• ФРАГМЕНТ ТЕКСТА:
◆ ◆ ◆
Михаил Герман - Антуан Ватто
Печален Лондон на взгляд иностранца.
«Куда ни взгляну, на всем — на домах, на улицах и жителях — лежит печать унылой мрачности… Зловонная жижа медленно течет по мостовой; доверху нагруженные фургоны с огромными, тяжелыми колесами заполняют все проезды, так что чужестранцу некогда глядеть по сторонам и он рад уже тому, что вовремя унес ноги и не был раздавлен… Архитектура здешних домов очень бедна, их украшают лишь грубо намалеванные картины, которые вывешены на дверях или окнах и свидетельствуют о бедности и тщеславии их владельцев: тщеславии — потому что каждый из них непременно выставляет такую мазню на всеобщее обозрение, бедности — потому что они не могут приобрести картины более пристойные. К этому следует прибавить, что фантазия здешних художников поистине жалка: поверите ли, — пройдя не более полумили, я видел пять черных львов и трех голубых кабанов, хотя, как известно, животные подобного цвета если где и водятся, то только в буйном воображении европейцев.
Сумрачный вид здешних домов и угрюмые лица их обитателей наводят меня на мысль, что народ этот беден и что, подобно персам, англичане производят впечатление богачей всюду, только не у себя на родине».
ГолдсмитГЛАВА XX
Ватто приехал осенью.
Можно надеяться, что судьба подарила ему хотя бы несколько дней, чтобы он смог почувствовать, чем привлекательна для живописца Англия. Дней, когда робкое британское солнце бросает сквозь влажный воздух легкие нежаркие лучи; когда становится видно, что луга, газоны, деревья — совсем особого нежно-изумрудного оттенка и так непохожи на голубоватые поля и рощи Франции; когда особенно хороши густые парки Лондона или Ричмонда, живые изгороди вдоль загородных дорог, заросли хмеля и жимолости, стремительные тени оленей, мелькающие в сумраке лесов, медвяный запах полей, всегда смешанный в Англии с запахом моря, и чайки, медлительно парящие в высоком небе, тоже напоминающие, что повсюду здесь море — рядом.
◆ ◆ ◆
• ИСХОДНЫЕ ДАННЫЕ:
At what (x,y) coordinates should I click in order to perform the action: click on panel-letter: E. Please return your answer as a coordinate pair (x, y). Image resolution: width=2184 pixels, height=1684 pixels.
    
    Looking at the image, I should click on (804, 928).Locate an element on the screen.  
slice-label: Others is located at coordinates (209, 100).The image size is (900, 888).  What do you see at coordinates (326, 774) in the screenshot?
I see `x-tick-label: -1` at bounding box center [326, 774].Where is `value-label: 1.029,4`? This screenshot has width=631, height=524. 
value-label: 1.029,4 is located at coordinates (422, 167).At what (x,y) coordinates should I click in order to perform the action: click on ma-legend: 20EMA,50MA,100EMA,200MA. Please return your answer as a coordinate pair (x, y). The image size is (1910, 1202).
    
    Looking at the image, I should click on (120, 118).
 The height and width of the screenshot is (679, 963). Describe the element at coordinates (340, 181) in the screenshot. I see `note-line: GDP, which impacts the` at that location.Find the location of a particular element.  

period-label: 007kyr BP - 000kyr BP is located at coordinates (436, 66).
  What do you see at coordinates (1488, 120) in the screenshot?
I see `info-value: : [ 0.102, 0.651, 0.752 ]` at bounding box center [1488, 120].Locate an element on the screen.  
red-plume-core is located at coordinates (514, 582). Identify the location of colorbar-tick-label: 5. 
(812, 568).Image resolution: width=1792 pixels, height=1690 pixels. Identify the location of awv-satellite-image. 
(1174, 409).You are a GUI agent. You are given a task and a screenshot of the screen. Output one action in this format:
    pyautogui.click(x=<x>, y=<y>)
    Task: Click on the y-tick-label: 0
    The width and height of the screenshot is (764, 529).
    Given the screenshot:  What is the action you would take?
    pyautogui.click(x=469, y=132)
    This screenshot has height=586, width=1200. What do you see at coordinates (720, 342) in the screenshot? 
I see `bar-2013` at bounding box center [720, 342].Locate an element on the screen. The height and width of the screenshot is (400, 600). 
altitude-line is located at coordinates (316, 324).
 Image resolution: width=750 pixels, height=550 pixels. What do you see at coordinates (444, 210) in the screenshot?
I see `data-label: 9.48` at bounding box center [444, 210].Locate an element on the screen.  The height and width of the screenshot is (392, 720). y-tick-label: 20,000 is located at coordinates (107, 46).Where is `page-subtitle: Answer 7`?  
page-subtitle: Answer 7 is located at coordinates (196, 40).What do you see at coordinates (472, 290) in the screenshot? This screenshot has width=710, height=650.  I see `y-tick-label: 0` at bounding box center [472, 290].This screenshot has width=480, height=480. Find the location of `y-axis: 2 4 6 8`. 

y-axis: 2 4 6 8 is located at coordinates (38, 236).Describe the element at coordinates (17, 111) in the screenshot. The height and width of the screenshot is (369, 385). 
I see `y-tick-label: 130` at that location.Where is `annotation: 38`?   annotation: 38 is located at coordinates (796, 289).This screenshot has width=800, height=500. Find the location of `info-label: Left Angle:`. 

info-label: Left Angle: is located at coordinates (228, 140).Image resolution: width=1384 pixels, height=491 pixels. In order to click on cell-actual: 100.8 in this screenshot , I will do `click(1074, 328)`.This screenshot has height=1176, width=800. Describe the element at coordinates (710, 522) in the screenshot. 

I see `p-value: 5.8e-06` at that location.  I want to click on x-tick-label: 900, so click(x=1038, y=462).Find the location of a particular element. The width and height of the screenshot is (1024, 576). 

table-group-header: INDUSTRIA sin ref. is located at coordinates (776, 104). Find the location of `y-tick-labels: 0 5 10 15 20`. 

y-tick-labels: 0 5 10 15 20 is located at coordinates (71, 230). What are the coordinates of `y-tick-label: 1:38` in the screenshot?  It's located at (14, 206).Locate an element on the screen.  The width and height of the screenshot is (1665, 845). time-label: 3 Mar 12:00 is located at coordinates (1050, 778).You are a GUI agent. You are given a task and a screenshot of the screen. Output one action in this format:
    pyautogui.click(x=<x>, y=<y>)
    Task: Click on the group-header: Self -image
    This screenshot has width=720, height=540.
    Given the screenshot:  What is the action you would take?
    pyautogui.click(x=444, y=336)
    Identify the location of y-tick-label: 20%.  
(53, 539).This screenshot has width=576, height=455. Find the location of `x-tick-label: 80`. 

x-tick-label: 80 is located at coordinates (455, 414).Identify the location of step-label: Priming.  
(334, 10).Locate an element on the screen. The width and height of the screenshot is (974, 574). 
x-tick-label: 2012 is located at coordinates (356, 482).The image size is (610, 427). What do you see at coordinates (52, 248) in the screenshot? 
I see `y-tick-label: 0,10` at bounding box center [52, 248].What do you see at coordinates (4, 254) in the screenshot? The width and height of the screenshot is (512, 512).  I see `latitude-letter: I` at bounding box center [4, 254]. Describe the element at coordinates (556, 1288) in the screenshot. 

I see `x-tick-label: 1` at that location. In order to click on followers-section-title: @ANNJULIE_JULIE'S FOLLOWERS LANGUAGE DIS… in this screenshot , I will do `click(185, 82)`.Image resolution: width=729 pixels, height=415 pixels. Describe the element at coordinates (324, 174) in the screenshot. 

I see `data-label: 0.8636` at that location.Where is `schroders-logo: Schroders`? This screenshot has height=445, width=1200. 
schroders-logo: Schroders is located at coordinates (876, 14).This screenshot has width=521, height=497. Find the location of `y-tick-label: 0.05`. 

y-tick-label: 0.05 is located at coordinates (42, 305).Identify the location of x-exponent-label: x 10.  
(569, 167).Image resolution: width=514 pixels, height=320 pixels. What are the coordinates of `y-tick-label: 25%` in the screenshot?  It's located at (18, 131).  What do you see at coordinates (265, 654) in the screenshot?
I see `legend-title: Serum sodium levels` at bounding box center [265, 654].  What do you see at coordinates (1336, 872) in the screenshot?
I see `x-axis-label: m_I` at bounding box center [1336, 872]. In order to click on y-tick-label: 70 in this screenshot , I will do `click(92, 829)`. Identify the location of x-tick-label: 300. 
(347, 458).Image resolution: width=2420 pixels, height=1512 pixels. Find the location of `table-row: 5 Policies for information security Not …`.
◆ ◆ ◆
• ЗАДАНИЕ 1: Воспроизведите дословно ту часть текста о Ватто, что начинается словами «Можно надеяться, что» и завершается словами «море — рядом.».
• ЗАДАНИЕ 2: Установите, согласуется ли с текстом о Ватто каждое из утверждений: (a) Ватто приехал в Англию весной; (b) на пути не длиннее полумили были замечены пять черных львов; (c) английские луга имеют голубоватый оттенок. Ответьте «да» или «нет» и приведите решающие слова текста дословно.
• ЗАДАНИЕ 3: Напишите продолжение текста о Ватто, начав сразу после его последнего предложения.
Приведенные строки не имеют отношения к тексту о Ватто.

• ПИСЬМЕННЫЙ ОТВЕТ 1:
Можно надеяться, что судьба подарила ему хотя бы несколько дней, чтобы он смог почувствовать, чем привлекательна для живописца Англия. Дней, когда робкое британское солнце бросает сквозь влажный воздух легкие нежаркие лучи; когда становится видно, что луга, газоны, деревья — совсем особого нежно-изумрудного оттенка и так непохожи на голубоватые поля и рощи Франции; когда особенно хороши густые парки Лондона или Ричмонда, живые изгороди вдоль загородных дорог, заросли хмеля и жимолости, стремительные тени оленей, мелькающие в сумраке лесов, медвяный запах полей, всегда смешанный в Англии с запахом моря, и чайки, медлительно парящие в высоком небе, тоже напоминающие, что повсюду здесь море — рядом.

• ПИСЬМЕННЫЙ ОТВЕТ 2:
(a) Нет: «Ватто приехал осенью.»
(b) Да: «пройдя не более полумили, я видел пять черных львов и трех голубых кабанов»
(c) Нет: «луга, газоны, деревья — совсем особого нежно-изумрудного оттенка и так непохожи на голубоватые поля и рощи Франции»

• ПИСЬМЕННЫЙ ОТВЕТ 3:
Вероятно, Ватто проводил большую часть времени в обществе своего гостеприимного и почти влюбленного в него хозяина и ближайших его друзей и коллег. Познакомившись с Ватто, наверное, еще в Париже и тут же став его восторженным поклонником, Мерсье мечтал показать знаменитого француза лондонским художникам и любителям и тем извлечь пользу и для себя — его репутация должна была непременно упрочиться, и для Ватто — он, без сомнения, должен был найти в Лондоне щедрых покупателей и новых заказчиков.
Предполагалось, что Ватто будет в Англии серьезно лечиться. Это подтверждается и тем, что одним из покупателей Ватто и, более того, его добрым приятелем стал один из известных в Лондоне медиков — доктор Мид, знаток и любитель искусства. Занимался ли Мид здоровьем Ватто, доподлинно неизвестно, но состояние художника не улучшалось. Это и неудивительно: для больного чахоткой человека трудно представить себе что-нибудь более опасное, чем лондонская зима, с подолгу не тающим снегом и ледяным воздухом, который приходится глотать вместе с сыростью и угольной гарью.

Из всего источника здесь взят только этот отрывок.